**ARTICLE**:

★ ★ ★ ★ ★ ★ ★

# Is A Chug Still Considered A Chi?



## TwilightGirlKay

Ok for those of you that haven't read my other thread a Chug is a mix breed of a Chihuahua and a Pug. Now I'm wondering do you all still consider it a Chi even if it may look alot more like a Pug at times?





































Why I ask is because I'm really falling for the cuties, I don't really like the Pug itself, but these little ones are adorable 

I may just try and get one:daisy:
That is when I'm allowed to get a dog.
Then the next question comes up. If I'm getting a Chug, what book do I get? A book on Chis, or a book on Pugs?:foxes15:


----------



## Quinn

A "chug" is not a chi, its not a pug, its a mutt. Nothing wrong with that (although I highly frown on breeding "designer dogs"). Don't base the dog you want only on its looks. Try to meet some, read up on them, things like that. 


Do you not like the pug because of its looks or its personality? Because either way getting a pug mix could be an issue then, because it could look or act more like a chi... You never know!


----------



## TwilightGirlKay

Very true Quinn. I love dogs, but I don't like the looks of some or the behavoir. 
I'm reading up as much as I can find on the chug and ppl are saying its 50/50 on different things you get from it. The Chug could act like a Chi a lot of times and then turn into a pug the next minute. I also read they could have a better health then a purbreed. That I don't know for sure. Now I love the look of the chi and how they act and love and so on. And find it ideal in size. I don't really like mix bredding of certian kinds like the teacup chi sounds sort of cruel to me, but I'd have to read up on that one more. But I have owned what you called a "mutt" before. I had a dog named Dusty that was a mix breed. I believe a medium sized cockapoo. I don't know for sure because we had him when I was little and they put him to sleep when I was like 6 because he was suffering from I believe severe joint problems, athritis, and he was getting old. Sadly my parents decided it was time and I said my goodbyes and haven't had a dog since. So back to the subject. I find that the Chug is a cute "mutt" because it has qualities of the Chi and has some qualities of the Pug. Which it would act more like depends on how strong the blood runs in the little cutie, but a reference book wouldn't hurt. I'm thinking of continuing to get the book "Chihuahuas for Dummies" in the cause that I get a Chi or a Chug that is like one. If it has some similarities to the Pug that show up. I'll go on line and look it up. Also my reason for asking is because of the mix breed called the Chi-Weenie. I would think it is still considered a Chi even if it is mixed with the Danchsund.

★ ★ ★ ★ ★ ★ ★

**RECORD SET**:
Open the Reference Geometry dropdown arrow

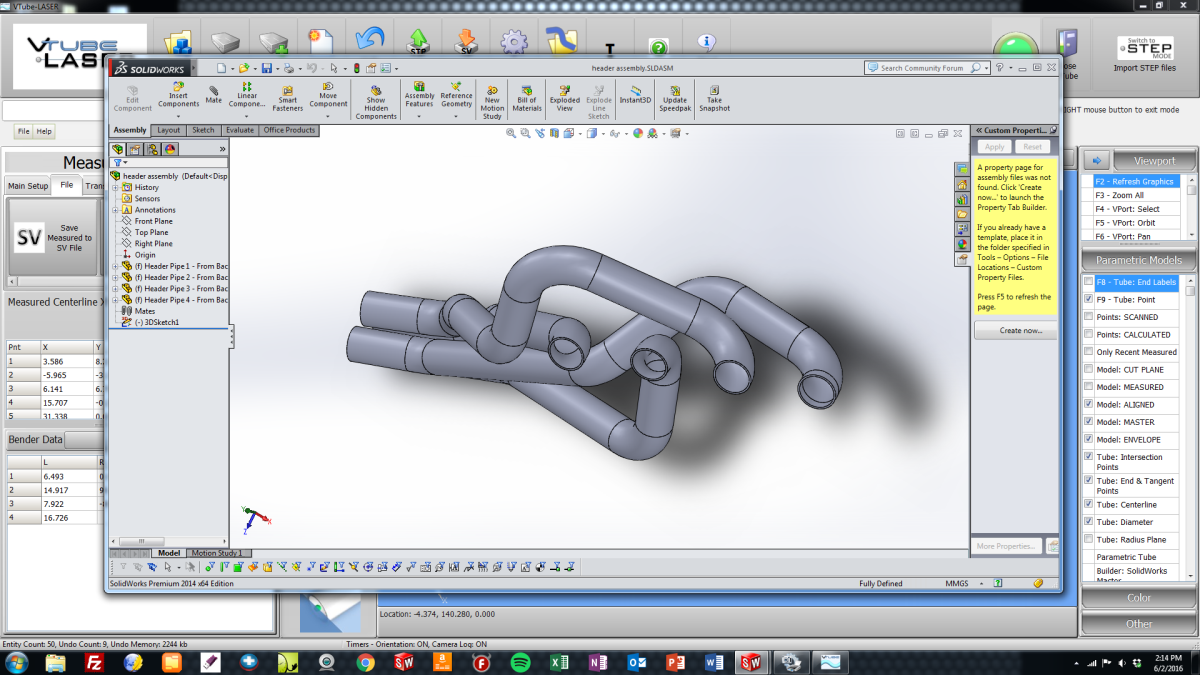point(456,116)
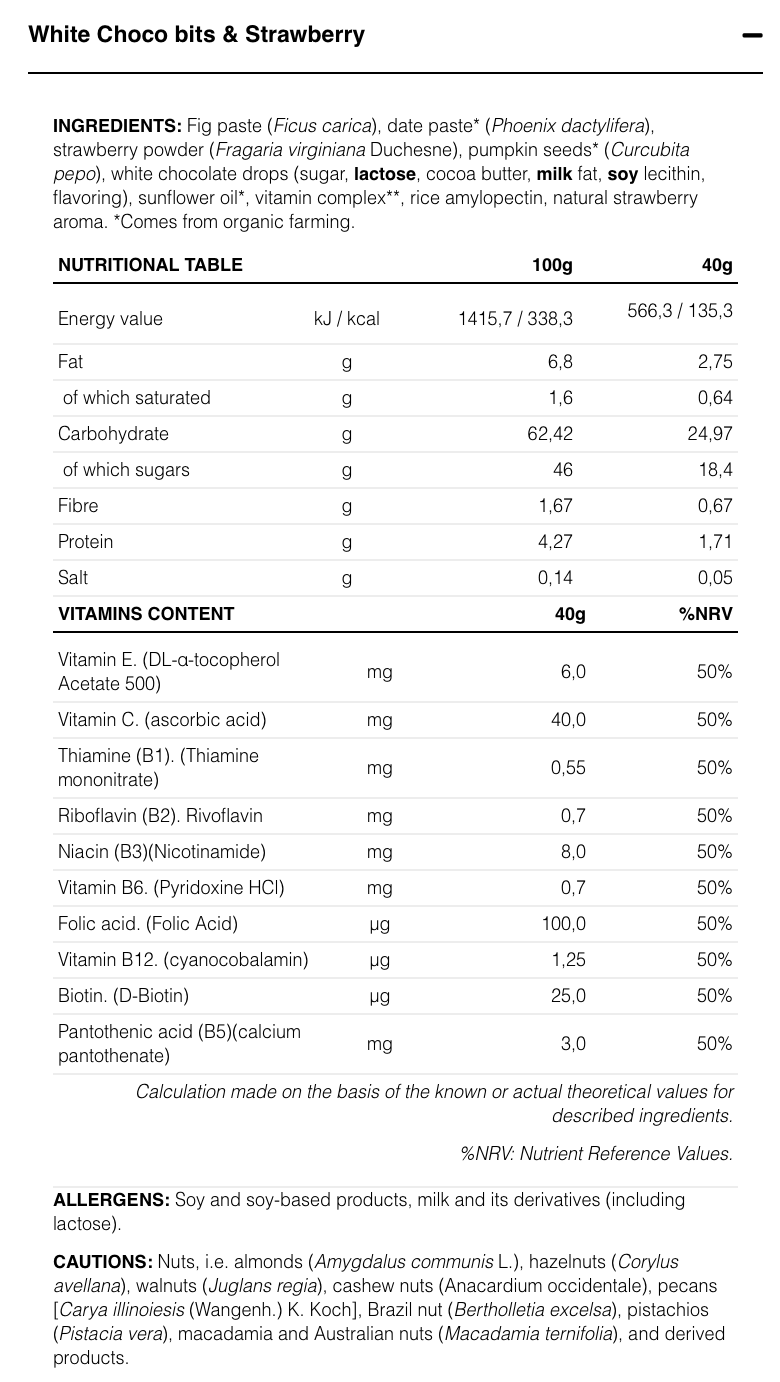Click the Fibre row label
The width and height of the screenshot is (780, 1382).
79,506
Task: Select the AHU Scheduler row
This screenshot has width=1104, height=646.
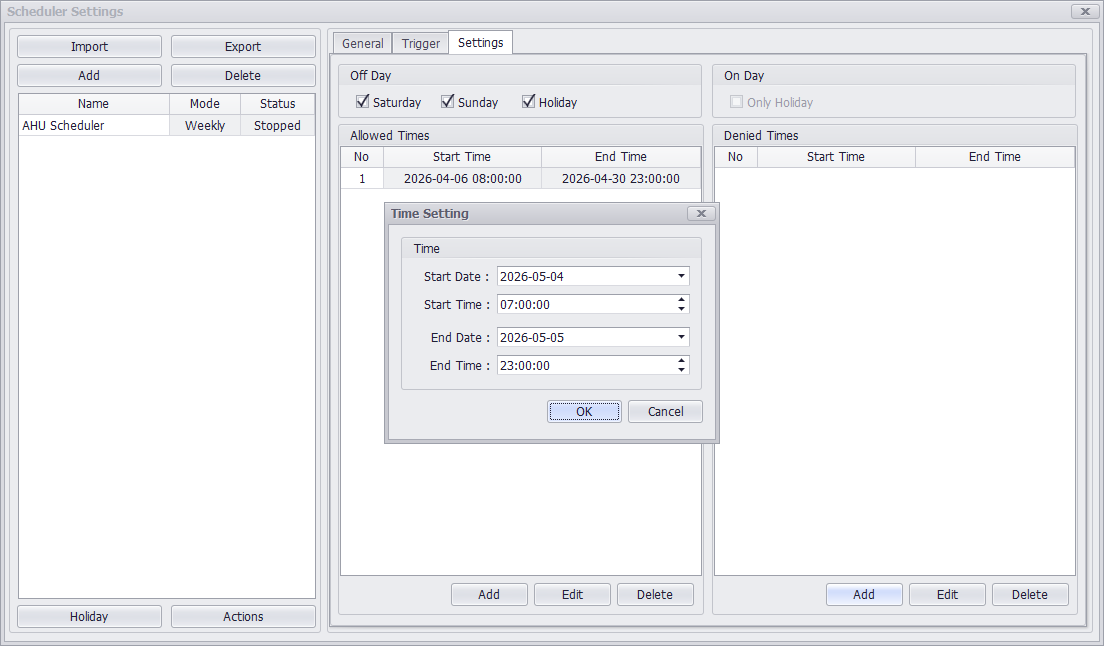Action: [93, 126]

★ ★ ★ ★ ★ ★ ★

**EXERCISE INSTRUCTIONS**:
**a)** In the Chug thread, which book does TwilightGirlKay say she is thinking of getting?
**b)** Write the next part of the Chug thread, picking up after its final post.

**OUTPUTS IN ORDER**:
**a)** "Chihuahuas for Dummies"

**b)**
----------



## TwilightGirlKay

Here's a site about Chugs--> http://www.chugdog.com/


----------



## princesslisa31

oh no a chug is not a chi! It looks noithing like a chi,in its own way it is really cute but is a mic, maybe when its grandchildren are born and have all been bred with chis they will be more chi like but a chug is not for me,its just a smaller pug if you ask me with a frying pan face! 
can see how ppl would fall for it though. I think they are sold for not a lot less than a chi that has no papers which is odd!


----------



## *Princess*

as said above it is not a chi, its a X breed but theyre are really cute


----------



## Tink

Kailey, why do you want a chug? You started out here desperately wanting a chihuahua, and now you're changing your mind, and I'm just curious as to why. I'm not challenging you, it's just a question, OK? :love2:

Chugs are "designer dogs." Someone had the grand idea to breed a chi to a pug, and a chug is the result. Have you ever known a pug, up close and personal? My roommate has two, and they are very different from chis, in every possible way....their looks, their personality, their behavior. Their potential health issues are different, even their life span is different.

Until the chug has matured a lot, you simply won't know what you're getting in terms of personality, looks, behavior etc. And while that's true of any breed, with a 2 breed cross you're doubling the unknowns. 

If it's a question of money, many designer breeds cost as much as pure breeds, because the craze now is "designing" certain mixes for eye appeal and/or behavior characteristics. The sad part is that a lot of breeders of designer dogs ARE breeding purely for profit, so they're paying far less attention than they should to health, temperament, behavior etc.,and you'll pay the price for that,long after they've sold the dog to you and moved on to other unsuspecting prospective owners. 

You might get an absolute gem who has the very best qualities from each breed. But you also might get a nightmare, one who manifests every undesirable characteristic from each. You just never know, and no matter what the breeder tells you, he simply cannot guarantee, or really even know, what the dog you're buying is going to grow up to be like. 

I urge you to NOT compromise, to not just settle for something less than you want. You will regret it, and then you'll STILL be looking for your perfect pet. 

If on the other hand you've decided that a chug IS your perfect pet, then please become VERY informed about what that decision can mean.


----------



## MarieUkxx

In my opinion no. But if you like the dog don't let that put you off.


----------



## ~*~ Angela ~*~

Bear with me, my story has a point......
Many, many years ago they found that certain gaited horse breeds were losing their beautiful movement because of inbreeding. Someone got the idea of breeding Morgan horses with these different gaited horses because Morgans have a lovely natural gait and they thought they would fix some of the problems. They ended up ruining what was good in the Morgan and not really improving the gaited horses.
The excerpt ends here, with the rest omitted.